Objectives: Previous studies have described impaired growth in HIV-infected children. Many of them showed weight and height improve after ART initiation Most series include children from resource limited settings in which malnutrition is frequent and treatment is not fully available. We aim to characterize long-term growth in a cohort of HIV-infected children after ART initiation and to identify determinant factors.
Methods: HIV-infected children born between January 2000 and December 2017 participating in the Spanish Cohort of HIV-infected Children (CoRISpe) with available anthropometric data were included. Clinical and immunovirological variables and anthropometrics were collected yearly during the study period.
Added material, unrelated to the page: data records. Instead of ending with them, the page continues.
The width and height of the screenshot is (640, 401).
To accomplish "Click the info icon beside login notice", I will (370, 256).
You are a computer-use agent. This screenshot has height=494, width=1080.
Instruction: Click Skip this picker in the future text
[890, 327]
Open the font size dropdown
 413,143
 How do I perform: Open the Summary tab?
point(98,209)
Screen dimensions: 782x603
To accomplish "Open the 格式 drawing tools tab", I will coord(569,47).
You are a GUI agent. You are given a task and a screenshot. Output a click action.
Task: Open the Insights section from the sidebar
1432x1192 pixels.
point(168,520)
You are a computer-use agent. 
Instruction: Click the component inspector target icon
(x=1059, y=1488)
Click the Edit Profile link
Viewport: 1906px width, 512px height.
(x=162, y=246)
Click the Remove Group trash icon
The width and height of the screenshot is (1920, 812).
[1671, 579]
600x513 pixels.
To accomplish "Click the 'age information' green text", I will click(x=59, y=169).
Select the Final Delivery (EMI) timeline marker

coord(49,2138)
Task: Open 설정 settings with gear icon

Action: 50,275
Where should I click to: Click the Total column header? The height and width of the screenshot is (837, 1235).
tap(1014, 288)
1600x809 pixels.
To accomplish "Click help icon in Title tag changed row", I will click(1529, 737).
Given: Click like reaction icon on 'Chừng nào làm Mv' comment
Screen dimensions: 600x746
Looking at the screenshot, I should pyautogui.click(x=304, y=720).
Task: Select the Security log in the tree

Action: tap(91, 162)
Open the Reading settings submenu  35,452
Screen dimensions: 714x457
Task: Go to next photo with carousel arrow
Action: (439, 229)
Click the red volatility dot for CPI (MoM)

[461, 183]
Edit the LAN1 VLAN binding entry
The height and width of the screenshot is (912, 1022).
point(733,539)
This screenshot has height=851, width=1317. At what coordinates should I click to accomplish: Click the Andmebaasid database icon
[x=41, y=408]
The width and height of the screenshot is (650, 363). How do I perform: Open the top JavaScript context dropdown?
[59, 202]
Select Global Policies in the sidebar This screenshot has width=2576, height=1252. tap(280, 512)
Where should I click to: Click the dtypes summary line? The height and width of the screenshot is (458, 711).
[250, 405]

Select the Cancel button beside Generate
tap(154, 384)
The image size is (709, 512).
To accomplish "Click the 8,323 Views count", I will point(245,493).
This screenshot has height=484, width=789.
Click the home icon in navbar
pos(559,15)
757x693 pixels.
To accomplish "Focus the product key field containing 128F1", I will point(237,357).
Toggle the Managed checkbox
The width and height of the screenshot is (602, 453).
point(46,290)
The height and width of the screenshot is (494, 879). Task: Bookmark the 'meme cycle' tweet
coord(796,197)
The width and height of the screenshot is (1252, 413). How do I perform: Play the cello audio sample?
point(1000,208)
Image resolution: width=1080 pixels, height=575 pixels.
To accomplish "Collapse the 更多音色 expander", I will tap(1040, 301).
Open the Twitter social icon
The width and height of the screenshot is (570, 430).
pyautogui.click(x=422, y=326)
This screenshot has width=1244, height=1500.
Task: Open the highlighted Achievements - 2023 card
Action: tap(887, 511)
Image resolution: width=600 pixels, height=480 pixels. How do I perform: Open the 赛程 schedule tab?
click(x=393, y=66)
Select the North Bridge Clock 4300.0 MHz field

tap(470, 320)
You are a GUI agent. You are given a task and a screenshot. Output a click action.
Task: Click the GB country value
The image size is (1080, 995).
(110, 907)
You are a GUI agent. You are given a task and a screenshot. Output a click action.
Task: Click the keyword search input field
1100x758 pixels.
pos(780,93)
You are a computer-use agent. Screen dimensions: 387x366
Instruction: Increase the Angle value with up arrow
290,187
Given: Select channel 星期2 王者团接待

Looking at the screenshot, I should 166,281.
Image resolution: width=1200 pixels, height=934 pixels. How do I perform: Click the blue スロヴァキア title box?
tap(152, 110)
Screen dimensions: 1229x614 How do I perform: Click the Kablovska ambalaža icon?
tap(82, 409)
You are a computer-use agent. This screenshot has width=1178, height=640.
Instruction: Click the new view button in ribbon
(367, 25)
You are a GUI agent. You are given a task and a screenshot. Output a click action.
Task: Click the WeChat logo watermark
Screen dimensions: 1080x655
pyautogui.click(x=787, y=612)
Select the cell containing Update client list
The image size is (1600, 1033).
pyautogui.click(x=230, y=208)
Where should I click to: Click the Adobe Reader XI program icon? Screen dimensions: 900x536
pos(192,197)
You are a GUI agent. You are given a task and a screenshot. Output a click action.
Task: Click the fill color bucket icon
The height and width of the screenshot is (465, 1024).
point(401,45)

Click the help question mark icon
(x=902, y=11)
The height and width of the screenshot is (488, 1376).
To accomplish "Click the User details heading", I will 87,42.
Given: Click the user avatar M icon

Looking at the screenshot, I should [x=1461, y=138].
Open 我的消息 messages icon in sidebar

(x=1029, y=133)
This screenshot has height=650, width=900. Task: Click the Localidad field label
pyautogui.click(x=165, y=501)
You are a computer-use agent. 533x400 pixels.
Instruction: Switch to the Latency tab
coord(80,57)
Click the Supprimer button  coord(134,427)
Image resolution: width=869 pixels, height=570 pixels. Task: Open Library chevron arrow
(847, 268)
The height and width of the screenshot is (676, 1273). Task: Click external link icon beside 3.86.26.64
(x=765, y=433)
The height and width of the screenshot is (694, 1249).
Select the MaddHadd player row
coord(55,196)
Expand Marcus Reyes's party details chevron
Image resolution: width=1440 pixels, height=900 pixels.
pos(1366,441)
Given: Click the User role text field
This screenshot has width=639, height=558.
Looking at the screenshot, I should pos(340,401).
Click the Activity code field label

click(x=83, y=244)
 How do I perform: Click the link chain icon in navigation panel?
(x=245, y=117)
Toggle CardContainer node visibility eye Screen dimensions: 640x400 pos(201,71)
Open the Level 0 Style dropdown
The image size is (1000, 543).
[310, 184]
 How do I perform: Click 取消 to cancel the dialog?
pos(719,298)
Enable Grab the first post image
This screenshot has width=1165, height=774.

Results: A total of 124 childrens were included, 60.5% female, all vertically HIV-infected and on treatment, 34% born abroad. A 55% of cases were diagnosed immediately after birth, and 53% achieved viral suppression within one year of treatment. Median CD4 cell counts at diagnosis: 1400 cell/mL [400-1800]. Seven patients (5%) were late diagnosis (<200 CD4). At baseline, median Z-score for weight, height and BMI were -1,19 [-1.7 to -0.29], -1.1 [-1.93 to -0.03], and -0,72 [-1.31 to -0.04] respectively. We observed an increase in weight gain and linear growth rate after one year (median z -score for weight, height and BMI: - 0.65 [-1.13 to 0.02], - 0.36 [- 1.46 to 0.20] and - 0.67 [-1.07 to 0.42]. No differences were found at other followings time points. Viremic patients and those diagnosed late or at an older age showed a tendency towards delayed growth but no significance could be found.
Conclusion: In our study in an European cohort, prompt ART initiation improved growth status of HIV-infected children. The effect of the immunological status seems to impact growth in early stages of life. Larger studies are warranted to evaluate the role of treatment / viral suppression on long- term growth in children.